Si può leggere la storia delle guerre solo come un contrapporsi di “noi” e “loro”, di tribù, imperi e nazioni che traggono legittimità interna combattendo contro un nemico esterno, senza parlare di religione? Pur senza risalire all’espansione degli imperi islamici e alle Crociate, in questa ottica non si comprenderebbero neppure le guerre del Novecento. Nemmeno la Seconda Guerra Mondiale, a cui Bauman stesso partecipò da volontario nei ranghi dell’Armata Rossa sovietica: quel conflitto, specie sul fronte orientale, fu lo scontro globale fra le due grandi religioni atee di comunismo e nazismo, entrambe totalizzanti, entrambe con aspirazioni universaliste. Non si capirebbe neppure perché da settant’anni si continui a combattere per un pezzo di terra arida e priva di petrolio chiamata Israele, in cui Bauman ha vissuto e insegnato. Non solo: togli l’ebraismo e non capisci neppure perché sia nato Israele. Togli le utopie cristiane protestanti del Seicento e non capisci come mai esistano gli Stati Uniti. Togli la tradizione cattolica e non capisci come siano nate le nazioni europee in cui viviamo ancora oggi, né perché si parli tuttora di radici cristiane nel dibattito sulla costituzione europea. La spiegazione di questa complessa realtà non potrebbe mai essere ridotta a un “noi”, da eliminare nel nome di un cosmopolitismo che non è “chiesto da nessuno”, proprio perché esiste solo nella mente dei filosofi.

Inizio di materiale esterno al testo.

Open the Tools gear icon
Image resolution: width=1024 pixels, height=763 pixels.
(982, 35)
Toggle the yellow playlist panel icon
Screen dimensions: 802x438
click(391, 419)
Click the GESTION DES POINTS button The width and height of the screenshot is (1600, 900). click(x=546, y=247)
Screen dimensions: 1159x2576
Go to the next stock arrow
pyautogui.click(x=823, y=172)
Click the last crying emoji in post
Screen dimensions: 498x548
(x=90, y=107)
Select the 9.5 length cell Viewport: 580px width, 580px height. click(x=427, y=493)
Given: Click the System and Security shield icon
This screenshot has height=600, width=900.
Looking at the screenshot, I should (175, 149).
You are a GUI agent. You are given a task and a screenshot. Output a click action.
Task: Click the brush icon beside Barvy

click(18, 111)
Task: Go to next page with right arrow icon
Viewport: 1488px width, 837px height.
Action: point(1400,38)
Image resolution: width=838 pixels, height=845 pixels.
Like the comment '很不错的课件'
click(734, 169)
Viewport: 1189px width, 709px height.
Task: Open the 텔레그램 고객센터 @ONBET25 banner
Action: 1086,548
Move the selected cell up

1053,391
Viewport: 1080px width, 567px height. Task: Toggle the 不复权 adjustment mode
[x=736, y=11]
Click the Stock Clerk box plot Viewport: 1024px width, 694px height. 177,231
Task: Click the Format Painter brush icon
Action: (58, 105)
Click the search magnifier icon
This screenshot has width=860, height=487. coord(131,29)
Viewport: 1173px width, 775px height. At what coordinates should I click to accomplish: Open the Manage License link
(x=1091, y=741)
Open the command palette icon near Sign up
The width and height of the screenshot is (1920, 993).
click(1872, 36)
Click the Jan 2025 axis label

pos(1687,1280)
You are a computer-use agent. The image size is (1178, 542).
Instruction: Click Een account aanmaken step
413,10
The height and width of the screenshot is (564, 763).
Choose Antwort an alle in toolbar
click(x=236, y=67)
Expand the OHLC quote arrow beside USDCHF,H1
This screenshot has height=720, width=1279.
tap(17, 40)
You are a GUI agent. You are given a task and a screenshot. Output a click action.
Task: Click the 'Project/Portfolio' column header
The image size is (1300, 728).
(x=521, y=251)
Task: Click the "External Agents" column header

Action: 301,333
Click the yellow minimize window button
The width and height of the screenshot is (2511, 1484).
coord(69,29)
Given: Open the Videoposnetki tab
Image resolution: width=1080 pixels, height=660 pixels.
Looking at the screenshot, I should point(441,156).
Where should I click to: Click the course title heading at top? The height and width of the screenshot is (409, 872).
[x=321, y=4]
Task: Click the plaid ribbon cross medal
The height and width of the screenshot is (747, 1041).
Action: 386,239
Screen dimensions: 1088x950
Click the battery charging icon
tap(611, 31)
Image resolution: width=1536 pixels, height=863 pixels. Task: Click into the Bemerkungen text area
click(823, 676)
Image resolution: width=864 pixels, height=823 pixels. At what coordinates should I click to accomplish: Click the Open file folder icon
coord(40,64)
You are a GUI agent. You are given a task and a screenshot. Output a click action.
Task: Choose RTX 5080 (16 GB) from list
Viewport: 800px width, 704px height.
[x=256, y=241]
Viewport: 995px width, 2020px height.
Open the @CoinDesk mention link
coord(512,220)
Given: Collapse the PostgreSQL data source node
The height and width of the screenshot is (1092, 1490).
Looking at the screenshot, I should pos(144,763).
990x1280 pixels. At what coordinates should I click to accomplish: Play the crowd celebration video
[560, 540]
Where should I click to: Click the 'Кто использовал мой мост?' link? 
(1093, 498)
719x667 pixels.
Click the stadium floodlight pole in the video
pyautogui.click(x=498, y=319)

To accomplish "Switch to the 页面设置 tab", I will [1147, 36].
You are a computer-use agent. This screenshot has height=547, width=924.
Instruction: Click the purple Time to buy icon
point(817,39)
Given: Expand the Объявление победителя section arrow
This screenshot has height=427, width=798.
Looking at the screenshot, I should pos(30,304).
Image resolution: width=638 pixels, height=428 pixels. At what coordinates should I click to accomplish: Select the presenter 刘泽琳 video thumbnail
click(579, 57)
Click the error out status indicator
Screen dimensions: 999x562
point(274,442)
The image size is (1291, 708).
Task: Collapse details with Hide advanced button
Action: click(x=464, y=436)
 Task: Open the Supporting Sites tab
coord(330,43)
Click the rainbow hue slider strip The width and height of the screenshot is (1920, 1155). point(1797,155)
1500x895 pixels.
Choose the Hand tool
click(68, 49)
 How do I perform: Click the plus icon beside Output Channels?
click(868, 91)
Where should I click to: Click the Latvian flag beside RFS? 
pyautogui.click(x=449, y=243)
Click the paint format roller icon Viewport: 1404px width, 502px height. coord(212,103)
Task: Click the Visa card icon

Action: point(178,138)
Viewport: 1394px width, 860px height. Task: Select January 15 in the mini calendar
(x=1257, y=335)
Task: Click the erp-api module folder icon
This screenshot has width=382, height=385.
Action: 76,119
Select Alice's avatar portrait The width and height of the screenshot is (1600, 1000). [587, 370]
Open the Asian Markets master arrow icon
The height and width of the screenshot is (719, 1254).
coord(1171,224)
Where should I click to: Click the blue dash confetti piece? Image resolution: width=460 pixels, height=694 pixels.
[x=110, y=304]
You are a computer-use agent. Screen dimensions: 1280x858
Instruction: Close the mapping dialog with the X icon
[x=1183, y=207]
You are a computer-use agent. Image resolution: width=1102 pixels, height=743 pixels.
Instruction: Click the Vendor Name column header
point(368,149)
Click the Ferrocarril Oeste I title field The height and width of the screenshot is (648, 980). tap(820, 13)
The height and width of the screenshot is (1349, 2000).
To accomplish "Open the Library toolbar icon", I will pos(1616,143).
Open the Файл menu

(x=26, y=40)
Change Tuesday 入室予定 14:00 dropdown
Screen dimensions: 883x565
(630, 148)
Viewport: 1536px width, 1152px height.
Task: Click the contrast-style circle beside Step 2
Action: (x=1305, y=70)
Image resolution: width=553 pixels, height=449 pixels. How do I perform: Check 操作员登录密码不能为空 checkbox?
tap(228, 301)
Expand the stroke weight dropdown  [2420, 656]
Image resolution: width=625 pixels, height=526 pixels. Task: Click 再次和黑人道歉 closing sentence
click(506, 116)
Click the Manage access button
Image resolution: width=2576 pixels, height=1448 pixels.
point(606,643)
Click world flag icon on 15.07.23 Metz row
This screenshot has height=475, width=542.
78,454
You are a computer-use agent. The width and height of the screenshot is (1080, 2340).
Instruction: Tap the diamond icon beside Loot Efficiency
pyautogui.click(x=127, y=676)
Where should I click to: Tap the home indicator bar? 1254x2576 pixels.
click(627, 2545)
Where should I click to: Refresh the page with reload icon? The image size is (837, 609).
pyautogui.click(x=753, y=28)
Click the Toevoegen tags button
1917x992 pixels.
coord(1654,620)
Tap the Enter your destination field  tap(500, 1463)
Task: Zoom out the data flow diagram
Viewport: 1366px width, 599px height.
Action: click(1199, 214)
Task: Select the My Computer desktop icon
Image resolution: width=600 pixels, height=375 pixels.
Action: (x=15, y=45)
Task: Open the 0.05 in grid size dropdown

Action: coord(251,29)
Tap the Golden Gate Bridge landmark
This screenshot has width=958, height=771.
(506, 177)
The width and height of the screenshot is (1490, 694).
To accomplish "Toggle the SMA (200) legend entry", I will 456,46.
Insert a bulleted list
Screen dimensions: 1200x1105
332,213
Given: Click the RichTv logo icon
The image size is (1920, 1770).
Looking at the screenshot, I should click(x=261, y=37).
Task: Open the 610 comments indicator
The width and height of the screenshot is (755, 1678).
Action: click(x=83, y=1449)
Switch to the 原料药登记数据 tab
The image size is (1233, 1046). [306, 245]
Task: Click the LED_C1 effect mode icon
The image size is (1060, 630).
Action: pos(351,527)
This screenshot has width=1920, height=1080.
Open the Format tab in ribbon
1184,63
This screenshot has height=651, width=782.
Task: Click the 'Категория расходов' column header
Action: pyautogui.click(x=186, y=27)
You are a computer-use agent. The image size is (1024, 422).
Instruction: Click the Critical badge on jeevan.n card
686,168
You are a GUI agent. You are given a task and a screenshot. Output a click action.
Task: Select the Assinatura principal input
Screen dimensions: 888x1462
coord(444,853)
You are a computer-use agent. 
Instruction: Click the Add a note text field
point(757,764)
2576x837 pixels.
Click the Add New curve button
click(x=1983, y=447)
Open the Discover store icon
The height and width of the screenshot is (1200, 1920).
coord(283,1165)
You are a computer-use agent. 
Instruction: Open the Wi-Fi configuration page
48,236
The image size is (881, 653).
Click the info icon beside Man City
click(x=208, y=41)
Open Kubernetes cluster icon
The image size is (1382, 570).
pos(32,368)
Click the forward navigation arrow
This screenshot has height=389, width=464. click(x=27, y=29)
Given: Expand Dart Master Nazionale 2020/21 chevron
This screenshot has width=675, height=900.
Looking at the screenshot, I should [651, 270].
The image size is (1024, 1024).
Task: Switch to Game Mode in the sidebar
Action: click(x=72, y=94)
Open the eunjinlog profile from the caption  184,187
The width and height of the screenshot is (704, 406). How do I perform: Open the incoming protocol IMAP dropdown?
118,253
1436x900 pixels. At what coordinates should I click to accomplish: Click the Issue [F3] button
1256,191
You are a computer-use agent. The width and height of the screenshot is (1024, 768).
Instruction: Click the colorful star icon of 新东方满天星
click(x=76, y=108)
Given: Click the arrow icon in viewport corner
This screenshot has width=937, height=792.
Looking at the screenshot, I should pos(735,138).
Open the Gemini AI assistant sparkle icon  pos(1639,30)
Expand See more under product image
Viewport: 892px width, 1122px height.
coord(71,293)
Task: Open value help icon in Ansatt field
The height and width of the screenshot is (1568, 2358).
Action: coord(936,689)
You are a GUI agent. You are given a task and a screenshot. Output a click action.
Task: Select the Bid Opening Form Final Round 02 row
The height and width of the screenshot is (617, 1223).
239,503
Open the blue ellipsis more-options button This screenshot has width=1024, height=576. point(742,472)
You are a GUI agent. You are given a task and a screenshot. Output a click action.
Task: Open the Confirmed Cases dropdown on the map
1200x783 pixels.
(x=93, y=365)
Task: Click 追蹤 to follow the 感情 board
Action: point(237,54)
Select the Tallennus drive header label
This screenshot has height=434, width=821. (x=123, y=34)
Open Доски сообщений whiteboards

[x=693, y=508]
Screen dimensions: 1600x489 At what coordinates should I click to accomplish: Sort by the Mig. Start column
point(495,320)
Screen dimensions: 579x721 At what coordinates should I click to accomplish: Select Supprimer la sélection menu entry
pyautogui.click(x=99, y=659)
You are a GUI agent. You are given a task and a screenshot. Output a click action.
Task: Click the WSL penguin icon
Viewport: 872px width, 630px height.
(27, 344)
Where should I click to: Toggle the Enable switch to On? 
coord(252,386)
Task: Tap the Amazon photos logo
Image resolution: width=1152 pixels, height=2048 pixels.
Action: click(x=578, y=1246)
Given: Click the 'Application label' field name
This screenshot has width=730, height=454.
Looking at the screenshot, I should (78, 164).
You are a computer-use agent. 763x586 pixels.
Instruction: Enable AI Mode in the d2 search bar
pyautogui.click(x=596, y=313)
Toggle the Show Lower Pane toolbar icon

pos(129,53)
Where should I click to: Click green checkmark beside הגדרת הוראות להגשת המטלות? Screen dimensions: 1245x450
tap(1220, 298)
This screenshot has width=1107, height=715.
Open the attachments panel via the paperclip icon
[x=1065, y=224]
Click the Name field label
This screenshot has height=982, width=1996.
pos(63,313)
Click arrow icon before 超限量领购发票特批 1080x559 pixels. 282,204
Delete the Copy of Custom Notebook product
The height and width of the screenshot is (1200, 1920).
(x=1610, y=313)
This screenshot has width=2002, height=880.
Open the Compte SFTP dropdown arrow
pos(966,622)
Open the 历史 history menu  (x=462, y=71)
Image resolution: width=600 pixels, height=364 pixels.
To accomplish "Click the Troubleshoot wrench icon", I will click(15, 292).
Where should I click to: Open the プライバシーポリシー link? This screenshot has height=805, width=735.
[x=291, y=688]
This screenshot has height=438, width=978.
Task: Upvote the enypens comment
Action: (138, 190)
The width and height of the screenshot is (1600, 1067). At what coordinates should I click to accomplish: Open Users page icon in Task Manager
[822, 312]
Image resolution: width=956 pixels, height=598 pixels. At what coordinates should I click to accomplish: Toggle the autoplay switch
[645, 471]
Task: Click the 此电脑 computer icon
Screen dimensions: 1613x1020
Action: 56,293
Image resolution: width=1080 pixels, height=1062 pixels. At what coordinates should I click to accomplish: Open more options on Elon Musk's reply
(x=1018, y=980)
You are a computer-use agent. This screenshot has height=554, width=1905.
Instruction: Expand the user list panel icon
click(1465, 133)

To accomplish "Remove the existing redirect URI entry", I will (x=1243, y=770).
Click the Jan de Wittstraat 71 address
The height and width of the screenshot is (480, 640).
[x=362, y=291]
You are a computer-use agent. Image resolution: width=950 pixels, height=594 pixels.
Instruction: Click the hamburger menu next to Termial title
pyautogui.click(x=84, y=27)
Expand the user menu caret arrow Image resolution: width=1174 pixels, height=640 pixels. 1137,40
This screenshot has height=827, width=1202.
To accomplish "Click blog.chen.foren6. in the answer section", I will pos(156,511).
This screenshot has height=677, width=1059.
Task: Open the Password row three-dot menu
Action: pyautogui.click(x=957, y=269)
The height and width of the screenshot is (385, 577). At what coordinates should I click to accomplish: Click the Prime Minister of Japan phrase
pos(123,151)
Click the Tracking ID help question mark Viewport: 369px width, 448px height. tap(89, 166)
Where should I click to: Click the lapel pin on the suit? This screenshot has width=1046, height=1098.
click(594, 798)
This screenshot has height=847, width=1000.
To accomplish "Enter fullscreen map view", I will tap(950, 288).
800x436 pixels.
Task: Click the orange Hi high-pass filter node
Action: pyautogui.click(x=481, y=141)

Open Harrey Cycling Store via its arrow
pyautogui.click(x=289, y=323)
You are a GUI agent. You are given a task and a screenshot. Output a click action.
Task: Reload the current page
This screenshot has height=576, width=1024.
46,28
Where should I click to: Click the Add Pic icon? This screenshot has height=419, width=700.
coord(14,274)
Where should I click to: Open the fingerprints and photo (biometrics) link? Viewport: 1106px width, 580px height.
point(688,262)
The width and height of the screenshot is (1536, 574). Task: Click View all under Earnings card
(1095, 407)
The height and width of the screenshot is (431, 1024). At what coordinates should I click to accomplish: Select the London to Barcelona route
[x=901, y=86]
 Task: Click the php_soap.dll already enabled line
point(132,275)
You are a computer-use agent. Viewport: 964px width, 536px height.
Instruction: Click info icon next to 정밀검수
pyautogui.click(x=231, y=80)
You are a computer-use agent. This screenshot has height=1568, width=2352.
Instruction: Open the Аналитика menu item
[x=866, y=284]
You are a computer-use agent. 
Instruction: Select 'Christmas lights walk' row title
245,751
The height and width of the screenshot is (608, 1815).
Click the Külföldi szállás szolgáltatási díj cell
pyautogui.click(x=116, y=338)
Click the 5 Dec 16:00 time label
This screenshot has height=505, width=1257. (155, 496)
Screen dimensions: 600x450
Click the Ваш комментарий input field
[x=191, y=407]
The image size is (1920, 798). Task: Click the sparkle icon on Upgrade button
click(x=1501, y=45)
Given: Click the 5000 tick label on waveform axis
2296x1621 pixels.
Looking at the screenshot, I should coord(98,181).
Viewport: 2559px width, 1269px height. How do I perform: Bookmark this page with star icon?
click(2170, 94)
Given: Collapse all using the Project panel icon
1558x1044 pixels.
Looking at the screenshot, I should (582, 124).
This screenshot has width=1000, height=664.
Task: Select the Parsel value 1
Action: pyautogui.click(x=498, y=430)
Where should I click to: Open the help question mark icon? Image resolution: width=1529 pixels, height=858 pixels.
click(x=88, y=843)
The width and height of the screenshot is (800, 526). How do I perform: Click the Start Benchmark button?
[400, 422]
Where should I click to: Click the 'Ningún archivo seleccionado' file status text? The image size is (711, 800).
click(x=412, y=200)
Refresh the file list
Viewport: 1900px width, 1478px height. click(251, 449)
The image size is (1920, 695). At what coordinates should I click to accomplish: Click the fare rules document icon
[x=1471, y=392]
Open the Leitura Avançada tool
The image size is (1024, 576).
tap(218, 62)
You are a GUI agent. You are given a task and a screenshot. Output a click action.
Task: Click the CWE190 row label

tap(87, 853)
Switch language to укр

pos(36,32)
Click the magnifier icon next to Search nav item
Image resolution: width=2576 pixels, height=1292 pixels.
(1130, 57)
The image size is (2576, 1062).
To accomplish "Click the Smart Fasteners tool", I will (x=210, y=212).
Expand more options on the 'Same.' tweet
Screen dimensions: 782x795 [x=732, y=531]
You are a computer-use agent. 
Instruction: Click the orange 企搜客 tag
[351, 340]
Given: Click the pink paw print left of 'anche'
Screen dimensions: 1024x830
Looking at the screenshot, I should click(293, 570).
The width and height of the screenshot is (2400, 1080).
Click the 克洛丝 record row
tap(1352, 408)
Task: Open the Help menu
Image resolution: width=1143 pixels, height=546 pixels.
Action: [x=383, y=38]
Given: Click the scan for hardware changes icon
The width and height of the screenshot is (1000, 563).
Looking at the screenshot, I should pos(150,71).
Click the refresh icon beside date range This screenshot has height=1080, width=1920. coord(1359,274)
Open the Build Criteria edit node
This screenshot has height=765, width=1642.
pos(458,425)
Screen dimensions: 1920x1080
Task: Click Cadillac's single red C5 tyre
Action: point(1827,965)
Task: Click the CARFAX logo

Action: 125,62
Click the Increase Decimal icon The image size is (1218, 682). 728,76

Perché tante omissioni? Perché eliminare la religione dalla storia? Il filosofo e sociologo polacco, formatosi nel marxismo-leninismo e approdato ad una filosofia che si scosta solo nominalmente dalla sua radice, è ancora convinto che la vera causa dell’azione umana sia l’interesse economico. La religione, la cultura, le idee in generale, sono sovrastrutture, create in malafede anche se inconsciamente, per mascherare i reali interessi umani. Bauman ha sostituito la lotta di classe con la teoria della società liquida, ma il concetto cambia poco: là c’erano i proletari sfruttati dai borghesi, qua c’è il consumatore sfruttato dai produttori. Là c’era l’alienazione del lavoro, qui l’alienazione del consumo. E il sotto-proletariato è quello che Bauman chiama lo “scarto umano”, la sotto-categoria degli esclusi che non possono permettersi di conformarsi agli standard di consumismo. I termini cambiano, il materialismo resta e la soluzione è la stessa. Per il filosofo polacco post-marxista, la morale oggettiva non esiste, la pace si consegue se l’io si dona volontariamente al tu. Eliminando la teoria del materialismo storico, arriva direttamente all’utopia del comunismo dove gli interessi individuali fanno largo a quelli collettivi. Ecco perché smettere di aver paura del diverso, dal suo punto di vista, basterebbe a portare la pace in terra. La pace nella giustizia, non la pace a tutti i costi, era al centro del messaggio di San Giovanni Paolo II, trent’anni fa, ad Assisi. Nella visione del mondo di Bauman non si riesce neppure a identificare un concetto di giustizia. Tutto molto interessante, soprattutto per gli orfani del marxismo che sono in cerca di un altro autore di riferimento e che non vogliono limitarsi a cantare Imagine di John Lennon. Ma è ecumenismo, questo?